Try to run the program in the terminal, just to see what it does. The first things I noticed about the program is that it prints “EXATLON_V1” as a large banner that takes, for what feels like forever, to print itself before prompting the user to enter a password.
I enter various combinations of numbers, letters and symbols of different lengths to see if the program reacts differently. It appears to accept any input, except for the letter “q,” which exits the program
Next, I open the program in IDA64(free version), but everything appears to be unreadable. Open exatlon_v1 in DIE (Detect It Easy) to see what’s going on in there.
I can see that it’s been packed with UPX, and I proceed to unpack it with the following command in the terminal:
upx -d exatlon_v1 -o exatlon_v1_unpacked
Now that the program is unpacked, I plug it into IDA64 to see what’s going on inside. Because I’ve already played around with the program, I have a general idea about what I will see inside: A call to multiple print functions, a function to check my input with a saved value, an exit call for when ‘q’ is entered, and a loop.
The first thing I look for in IDA is for the print function “[+] Enter Exatlon Password :”. I know that user input should come after that, as well as the call function for comparing the input.
We can clearly see where Exatlon prompts the user to enter the password, as well as a function at memory location 0x404D29 which seems to convert the input.
Additionally, I can see another variable at 0x54B4F0 holding what seems to be the encrypted correct password.
1152 1344 1056 1968 1728 816 1648 784 1584 816 1728 1520 1840 1664 784 1632 1856 1520 1728 816 1632 1856 1520 784 1760 1840 1824 816 1584 1856 784 1776 1760 528 528 2000
I am going to assume that each number corresponds to a letter, so the next move is to run Exatlon in GDB, and place a breakpoint after the call function of the program that converts the input (at 0x404D29). I run the program, and enter a single letter, “A”.
There are two registers that change according to my input: R8 and R10. At first, I spent time trying to see how the value stored in R8 corresponded to “1152” in our code, but I couldn’t find anything, and moved on to the next register, R10.

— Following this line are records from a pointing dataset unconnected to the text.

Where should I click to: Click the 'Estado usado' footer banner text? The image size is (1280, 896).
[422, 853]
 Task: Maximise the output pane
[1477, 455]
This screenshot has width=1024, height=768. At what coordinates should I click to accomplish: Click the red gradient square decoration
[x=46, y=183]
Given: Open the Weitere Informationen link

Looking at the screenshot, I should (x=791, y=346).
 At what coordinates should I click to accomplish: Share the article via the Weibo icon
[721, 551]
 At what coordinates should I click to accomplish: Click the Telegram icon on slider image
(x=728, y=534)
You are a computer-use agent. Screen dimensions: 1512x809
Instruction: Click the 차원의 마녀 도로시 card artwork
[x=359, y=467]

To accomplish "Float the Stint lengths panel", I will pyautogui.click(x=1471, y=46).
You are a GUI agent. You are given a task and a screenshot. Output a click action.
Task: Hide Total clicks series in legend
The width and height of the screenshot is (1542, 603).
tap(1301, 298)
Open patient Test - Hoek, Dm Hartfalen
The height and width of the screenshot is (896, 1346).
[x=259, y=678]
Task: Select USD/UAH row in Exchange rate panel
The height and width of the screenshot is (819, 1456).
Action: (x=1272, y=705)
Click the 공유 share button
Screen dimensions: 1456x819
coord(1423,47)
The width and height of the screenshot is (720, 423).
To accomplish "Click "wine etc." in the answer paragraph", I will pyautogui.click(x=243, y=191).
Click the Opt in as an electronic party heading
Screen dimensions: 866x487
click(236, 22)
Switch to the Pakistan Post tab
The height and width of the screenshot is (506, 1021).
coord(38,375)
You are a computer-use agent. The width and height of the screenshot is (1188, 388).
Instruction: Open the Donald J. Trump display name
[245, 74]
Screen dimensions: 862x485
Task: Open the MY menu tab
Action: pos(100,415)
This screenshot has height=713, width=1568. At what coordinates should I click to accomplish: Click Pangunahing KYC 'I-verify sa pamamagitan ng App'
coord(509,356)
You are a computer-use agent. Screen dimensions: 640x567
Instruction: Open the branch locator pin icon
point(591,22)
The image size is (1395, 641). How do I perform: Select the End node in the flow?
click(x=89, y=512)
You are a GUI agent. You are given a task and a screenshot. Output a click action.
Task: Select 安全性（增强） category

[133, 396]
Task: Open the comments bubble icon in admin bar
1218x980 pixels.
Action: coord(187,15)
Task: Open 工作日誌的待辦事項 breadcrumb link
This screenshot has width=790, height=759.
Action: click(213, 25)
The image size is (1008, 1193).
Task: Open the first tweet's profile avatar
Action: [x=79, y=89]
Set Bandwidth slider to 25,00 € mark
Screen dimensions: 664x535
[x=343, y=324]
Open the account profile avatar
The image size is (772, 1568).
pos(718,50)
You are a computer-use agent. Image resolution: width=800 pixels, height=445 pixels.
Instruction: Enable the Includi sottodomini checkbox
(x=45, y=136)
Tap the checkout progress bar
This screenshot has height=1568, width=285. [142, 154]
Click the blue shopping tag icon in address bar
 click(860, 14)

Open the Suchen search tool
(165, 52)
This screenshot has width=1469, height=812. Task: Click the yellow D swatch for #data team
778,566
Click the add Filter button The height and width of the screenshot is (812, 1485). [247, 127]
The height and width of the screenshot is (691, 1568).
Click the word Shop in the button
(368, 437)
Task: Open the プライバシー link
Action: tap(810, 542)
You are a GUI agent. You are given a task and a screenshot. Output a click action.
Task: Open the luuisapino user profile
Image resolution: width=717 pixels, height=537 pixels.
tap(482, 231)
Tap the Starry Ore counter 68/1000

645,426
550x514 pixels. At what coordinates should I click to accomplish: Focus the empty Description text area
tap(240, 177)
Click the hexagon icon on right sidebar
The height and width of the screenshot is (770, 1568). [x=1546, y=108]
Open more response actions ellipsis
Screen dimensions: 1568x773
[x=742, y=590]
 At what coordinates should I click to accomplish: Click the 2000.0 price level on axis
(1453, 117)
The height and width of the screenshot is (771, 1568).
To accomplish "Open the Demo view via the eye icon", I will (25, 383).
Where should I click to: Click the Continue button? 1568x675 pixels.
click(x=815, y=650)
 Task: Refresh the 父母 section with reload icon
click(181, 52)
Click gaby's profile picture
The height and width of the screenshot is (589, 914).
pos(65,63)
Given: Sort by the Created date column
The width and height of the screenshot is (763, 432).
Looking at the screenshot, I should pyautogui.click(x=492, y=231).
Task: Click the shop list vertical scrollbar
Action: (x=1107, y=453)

R10 holds the memory address of 0x7fffffffdbb4
0x30343031 is hex for the ASCII value of 1040 and holds four digits, just like our encrypted answer up top! I rerun the program, but this time entering “B”, which holds the value of 1056. It seems to be going up by intervals of 16. I repeat this process for lowercase letters and numbers, and symbols.
Instead of placing every possible letter, number, and symbol into Exatlon and examining the memory location value of the R10 register, I wrote a quick Python script to return the values to me in a text file.
Adding 16 does not work for symbols, so those have to be done manually. You don’t need to do all of them, remember, the password will be in this format:
HTB{flag_goes_here}
I was able to fill out the vast majority of the password after running my script, but there was still some blank spots where the symbols go. I went back to Exatlon in GDB and make a couple educated guesses to find/confirm the most symbols needed to find the correct password!